*DATA TO PROCESS*:
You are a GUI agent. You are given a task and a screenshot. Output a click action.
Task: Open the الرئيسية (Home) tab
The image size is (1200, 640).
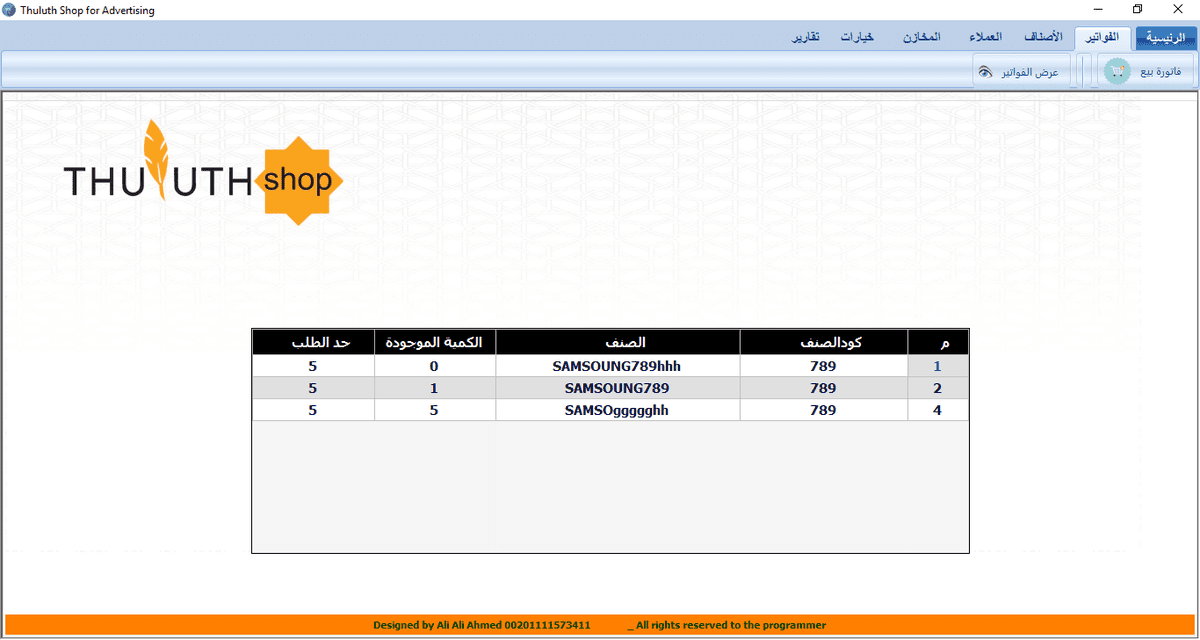coord(1166,38)
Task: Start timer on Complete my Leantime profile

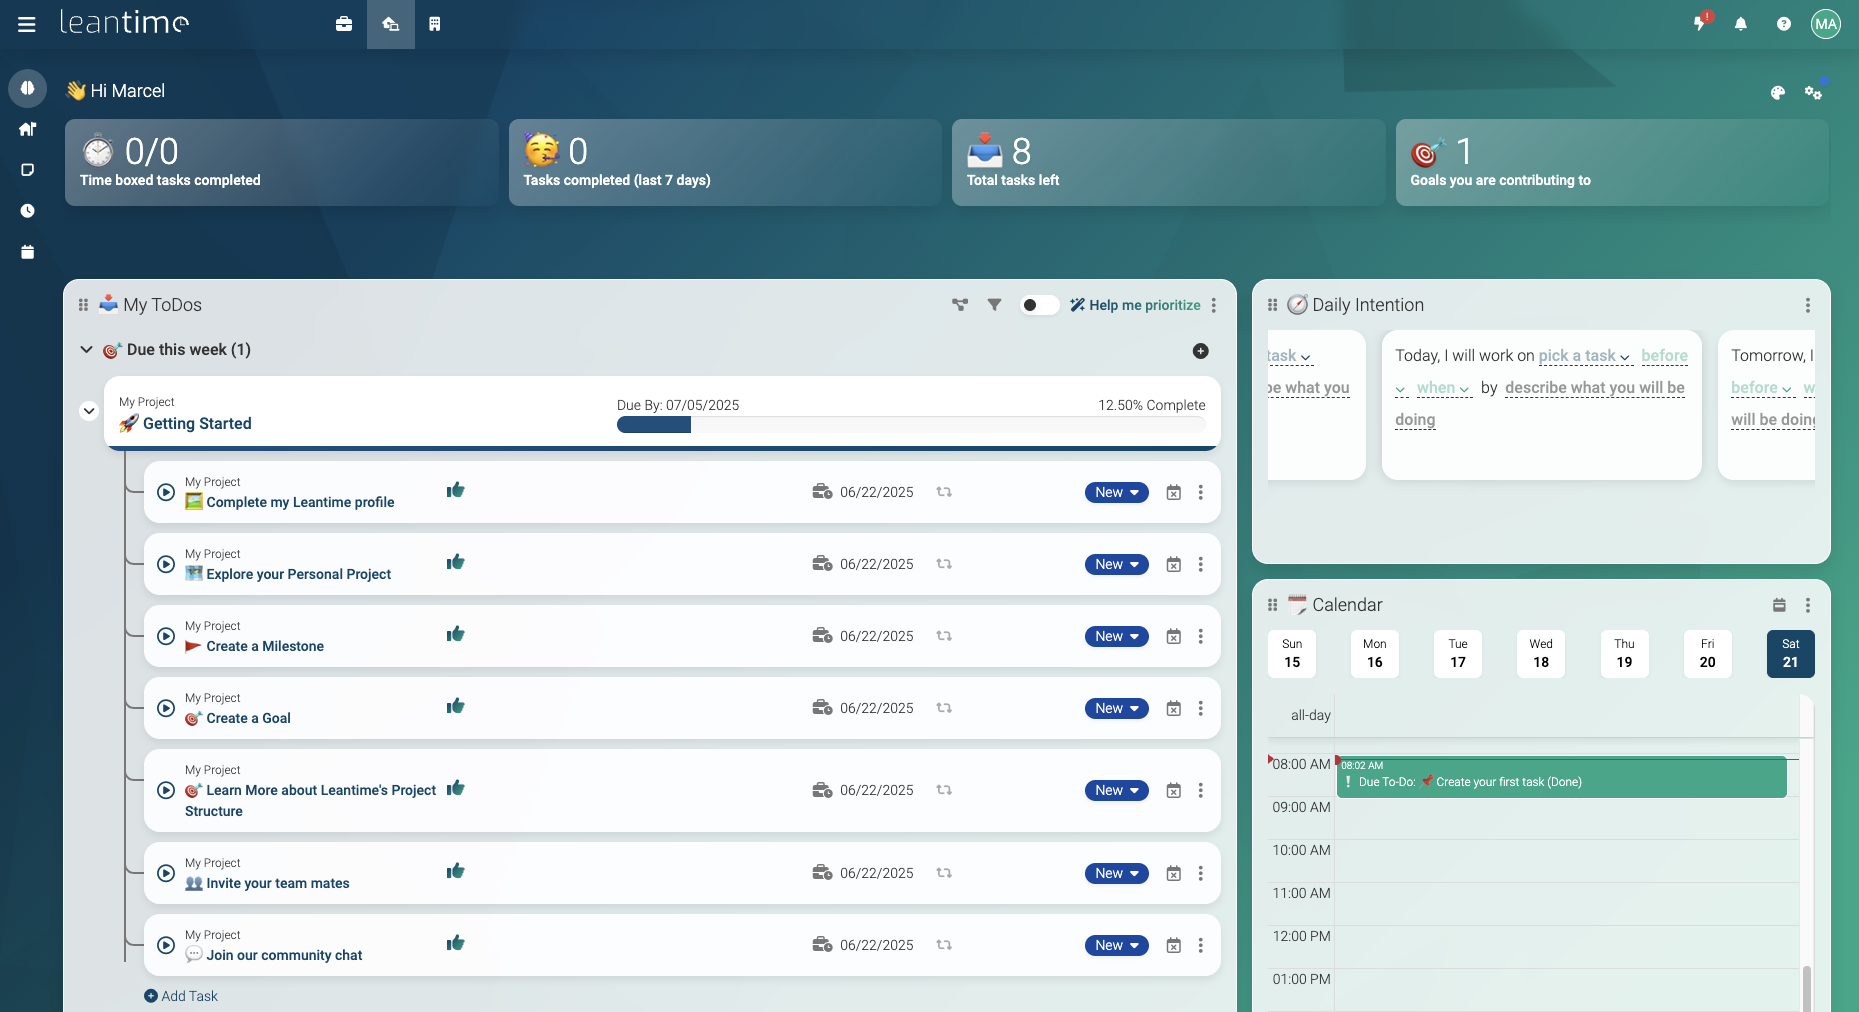Action: pyautogui.click(x=166, y=492)
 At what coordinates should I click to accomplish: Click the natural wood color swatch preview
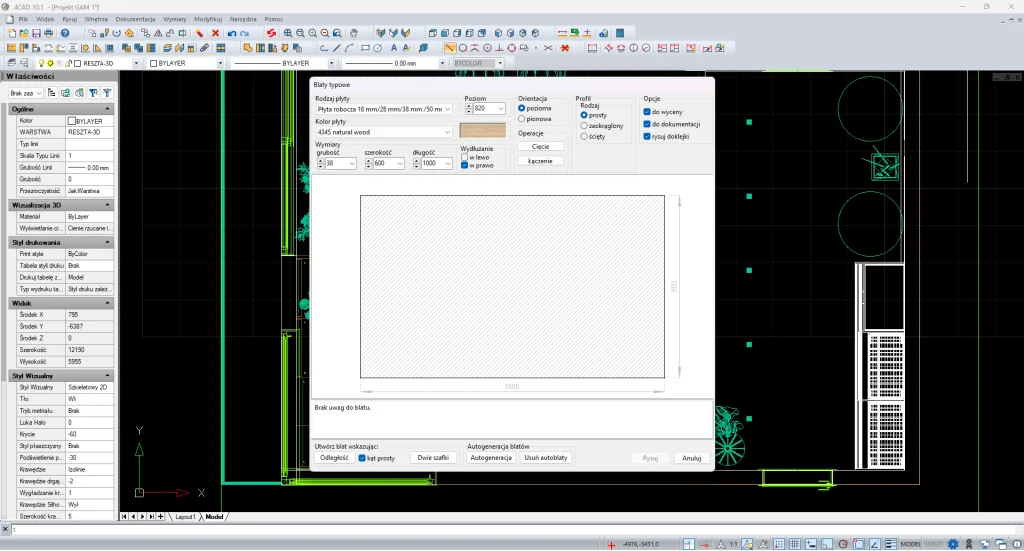point(483,130)
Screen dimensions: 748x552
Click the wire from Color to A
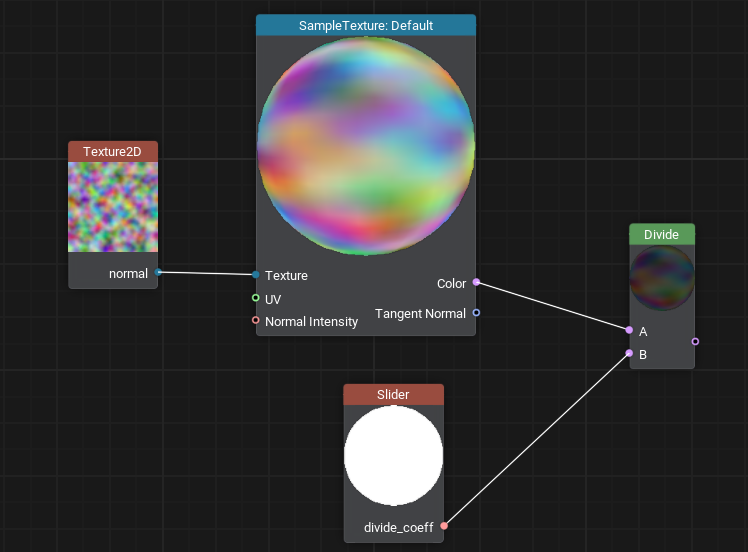tap(552, 306)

*EXERCISE BRIEF*:
Each line above should be returned exactly as written, apart from any pictures.

*EXERCISE OUTPUT*:
You are a GUI agent. You are given a task and a screenshot. Output a click action.
Task: Open the الرئيسية (Home) tab
The image size is (1200, 640).
coord(1166,38)
Task: Start timer on Complete my Leantime profile

Action: pyautogui.click(x=166, y=492)
 At what coordinates should I click to accomplish: Click the natural wood color swatch preview
point(483,130)
Screen dimensions: 748x552
Click the wire from Color to A
tap(552, 306)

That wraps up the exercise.